--- EXERCISE ---
For each record below, write an exact copy.

--- SUPPLIED MATERIAL ---
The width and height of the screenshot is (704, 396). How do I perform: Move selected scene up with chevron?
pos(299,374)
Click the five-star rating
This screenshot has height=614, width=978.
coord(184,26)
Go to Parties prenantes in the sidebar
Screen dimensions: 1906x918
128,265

--- SOLUTION FOR THIS EXERCISE ---
The width and height of the screenshot is (704, 396). How do I perform: Move selected scene up with chevron?
pos(299,374)
Click the five-star rating
This screenshot has height=614, width=978.
coord(184,26)
Go to Parties prenantes in the sidebar
Screen dimensions: 1906x918
128,265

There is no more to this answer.